No, you cannot use both loan types on the same property. However, you can have a VA loan on one property and a USDA loan on another, as long as the USDA property is in an eligible rural area and is your primary residence. If you qualify for both programs, you need to choose which one to use for each purchase.
Which has a lower monthly payment — VA or USDA?
It depends on the specifics. Both offer $0 down payment. VA loans have no ongoing mortgage insurance, while USDA loans charge a 0.35% annual guarantee fee added to your monthly payment. However, USDA loans have a lower upfront fee (1.0%) compared to VA's funding fee (2.15% first use). For most borrowers, VA loans result in a lower monthly payment due to no annual fee.
What Tampa Bay areas qualify for USDA loans?
Most of urban Hillsborough and Pinellas counties are NOT USDA-eligible. Eligible areas near Tampa Bay include parts of eastern Pasco County, Zephyrhills, Dade City, Spring Hill, Brooksville, Inverness, Crystal River, Plant City fringe areas, and parts of eastern Polk County. USDA eligibility maps change periodically, so always verify at the USDA eligibility site.

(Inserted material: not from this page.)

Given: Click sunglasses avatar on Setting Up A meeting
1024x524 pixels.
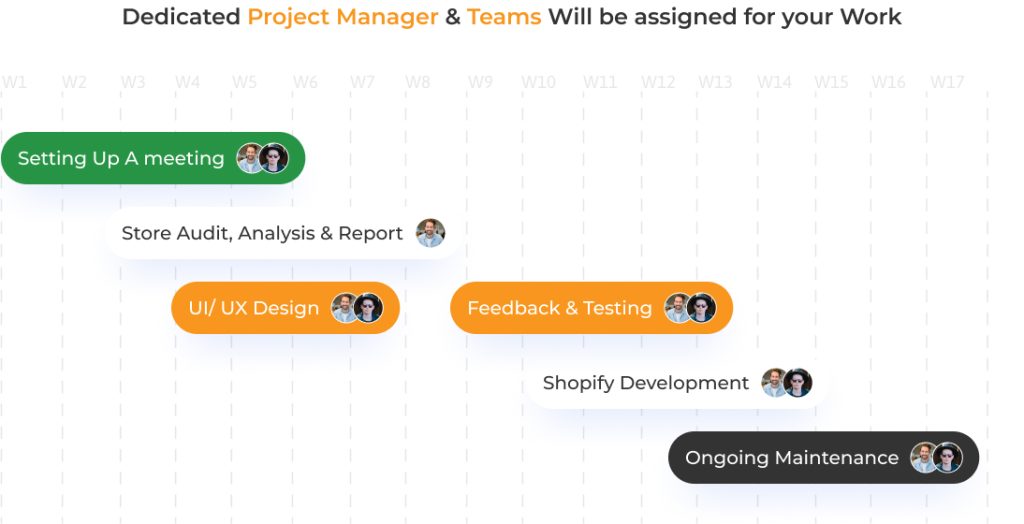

Do USDA loans have income limits?
Yes. USDA loans cap household income at 115% of the area median income (AMI). For a family of four in the Tampa-St. Petersburg-Clearwater MSA, that limit is approximately $110,650 for 2026. All household income counts, even from non-borrowing adults. VA loans have no income limits whatsoever.
Can a veteran use a USDA loan instead of a VA loan?
Yes, veterans can use USDA loans if they meet USDA eligibility requirements (income limits, rural location, credit). However, in most cases, the VA loan is the better choice for veterans because it has no income cap, no location restrictions, and no ongoing annual fee. The main reason a veteran might choose USDA is if they want to avoid the VA funding fee and the property is in a USDA-eligible area.